Interaction withdrawal phase and overall engagement
The withdrawal phase of student-student interaction in a course might be the most surprising to new online facilitators — perhaps even alarming at times. Experienced online educators are likely to have recognized intuitively that in the final few weeks of any course, students' behavioural engagement with the discussion activities is reduced, with students participating less and appearing to interact with each other less frequently, as a general rule.
However, research suggests that a winding down of student-student interaction near the end of a course need not be seen as a problem.
Students take a pragmatic approach to [the withdrawal] process, disengaging when they feel they have all the information they need to complete the summative assessment tasks they are set.
In other words, some decline in student engagement near the end of a course may well indicate that students are accomplishing their primary learning goals and are shifting attention to the last assessments that will demonstrate their mastery.
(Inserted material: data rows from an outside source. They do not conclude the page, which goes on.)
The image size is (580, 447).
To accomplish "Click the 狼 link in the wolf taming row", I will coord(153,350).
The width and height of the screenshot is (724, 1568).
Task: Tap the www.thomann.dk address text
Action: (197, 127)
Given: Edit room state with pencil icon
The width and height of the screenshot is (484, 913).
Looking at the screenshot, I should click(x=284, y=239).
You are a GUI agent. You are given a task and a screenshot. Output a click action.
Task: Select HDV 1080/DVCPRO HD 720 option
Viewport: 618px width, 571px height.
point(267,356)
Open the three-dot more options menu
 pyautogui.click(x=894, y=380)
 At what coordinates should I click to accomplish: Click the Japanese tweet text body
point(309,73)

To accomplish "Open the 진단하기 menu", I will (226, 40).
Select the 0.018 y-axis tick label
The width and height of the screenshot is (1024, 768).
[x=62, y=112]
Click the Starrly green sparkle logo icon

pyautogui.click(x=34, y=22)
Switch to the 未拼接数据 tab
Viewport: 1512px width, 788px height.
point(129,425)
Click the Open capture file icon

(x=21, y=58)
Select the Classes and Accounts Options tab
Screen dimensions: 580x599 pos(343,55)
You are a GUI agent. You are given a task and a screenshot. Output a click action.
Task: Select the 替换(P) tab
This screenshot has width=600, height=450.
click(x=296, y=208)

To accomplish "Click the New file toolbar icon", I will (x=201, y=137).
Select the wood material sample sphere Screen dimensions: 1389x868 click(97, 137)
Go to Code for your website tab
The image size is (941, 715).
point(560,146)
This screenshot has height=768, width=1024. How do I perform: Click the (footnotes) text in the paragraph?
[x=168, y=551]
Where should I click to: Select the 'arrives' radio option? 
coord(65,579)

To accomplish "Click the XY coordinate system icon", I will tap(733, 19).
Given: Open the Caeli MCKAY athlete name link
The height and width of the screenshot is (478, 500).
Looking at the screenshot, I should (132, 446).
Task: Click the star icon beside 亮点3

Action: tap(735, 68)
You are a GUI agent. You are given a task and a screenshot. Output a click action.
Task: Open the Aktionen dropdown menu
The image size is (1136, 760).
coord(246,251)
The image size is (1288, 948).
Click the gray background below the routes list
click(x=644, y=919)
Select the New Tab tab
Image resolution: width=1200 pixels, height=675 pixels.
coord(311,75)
While they may change focus from conversation with one another to individual final projects, exams, and the like, the benefits of earlier student-student interaction for overall engagement in the course are likely to linger during this phase and result in better outcomes for all.
References
Brown, R. E. (2001). The process of community-building in distance learning classes. Journal of asynchronous learning networks, 5(2), 18-35.
Downing, K. J., Lam, T., Kwong, T., Downing, W., & Chan, S. (2007). Creating interaction in online learning: A case study. Research in learning technology, 15(3), 201-215.
Garrison, D. R. (2011). E-Learning in the 21st Century: A Framework for Research and Practice (2nd ed.). New York: Routledge.
Yukselturk, E., & Top, E. (2006). Reconsidering online course discussions: A case study. Journal of Educational Technology Systems, 34(3), 341-367.